Aysun hanım "Alpay!", Aydın bey "Hilal!" Diye aynı anda bağırdığında, halının üstünde boğuşan ikili sakince sese doğru dönmüşlerdi. Aydın bey, kızının bacağını ısırmayı bırakan oğlundan sonra hala oğlunun poposunu cimcikleyen kızına baktı ve "Kızım bıraksana artık" diye elini işaret etti. Hilal, son kez cimcik attıktan sonra gülen yüzüyle yerden kalktı ve "Hoşgeldiniz" diye gülümsedi. Alpayda ayağa kalktığında Hilale hafif bir omuz atıp "Habersiz geldiniz" diye konuştu.

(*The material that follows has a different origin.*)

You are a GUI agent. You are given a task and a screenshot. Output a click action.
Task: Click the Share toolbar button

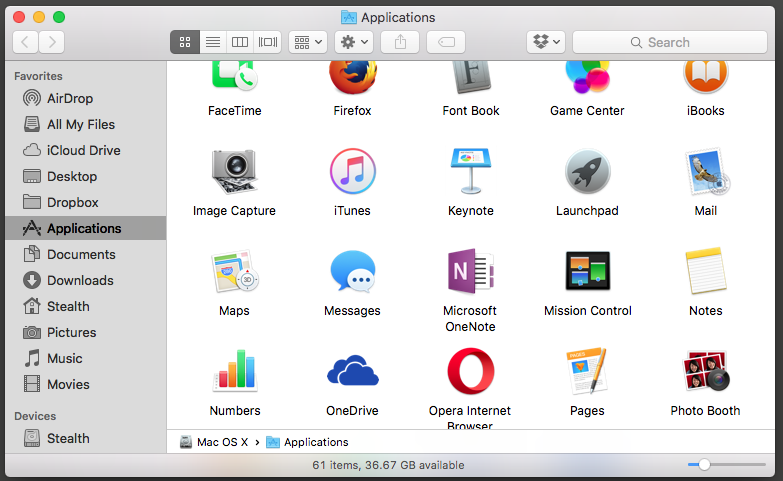[x=400, y=42]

Hilal, sinirli bakışlarını Alpaya çevirip bir şey söyleyecekken, Aysun hanım "Beraber yemek yiyelim dedik" diyince Hilal, Alpayı es geçip babasına baktı ve "Zorla mı geldin baba?" Diye sordu. Bir haftadır buradaydı ve sadece iki sabah uğrayıp nasıl olduğunu sormuştu. Şu anda da annesi tarafından zorla getirildiğini düşünmesi o yüzden oldukça normaldi. Aydın bey, kızının böyle düşünmesinden dolayı üzülürken, bunu ona düşündürenin kendisi olması onu daha da üzüyordu.


Tam ağzını açıp bir şey diyecekti ki eşinin 'ben demiştim' bakışlarını gördü. "Hayır annen zorlamadı kızım. Ben bir türlü gelemedim sadece" diye kızını yanıtlayınca Hilal "Öyle olsun" diyip koltuğa oturdu. Buraya geleli bir hafta olmuştu ve şimdiden deli gibi sıkılmıştı. Dün gece doktorlar arayıp ameliyat için bir şey yapamayacaklarını söylemişlerdi ve bir posta daha bunun için ağlamıştı. Sonrasında ise ani verdiği kararla yine mesleğini yapmaya karar vermişti, artık ağlayıp üzülmekten de çok sıkılmıştı. Tabii onu da iki ay sonra bu çiviler çıkınca yapabilecekti! Ameliyat yapamayan bir doktora doktor denir miydi bilmiyordu ama yapacaktı işte çünkü yapabileceği başka bir seçeneği yoktu.


Aysun hanım "O zaman ben masayı kurayım?" Diyip Alpaya kaş göz yaptı. Alpay düşmek üzere olan eşofmanını yukarı çekip "Kur anne" diye konuştu ve koltuğa Hilalin yanına geçip oturdu. Aysun hanım sabırla bir nefes verirken Hilal, Alpaya dönüp "Seni de çağırıyor salak!" Diye omzuna vurdu. Alpay, annesine bakıp "Neden ki?" Diye sorduğunda bakışları babasına değdiğinde 'hıııı' diyerek ayaklanmıştı. Aysun hanım yanına gelen oğluna "Bazen benim oğlum olduğunu sorguluyorum Alpay" diye cıkcıkladı. Alpay, yanından mutfağa geçen annesine şaşkınca bakıp "Kızın kadar felfeci değilim diye mi!" Diyerek arkasından ilerledi.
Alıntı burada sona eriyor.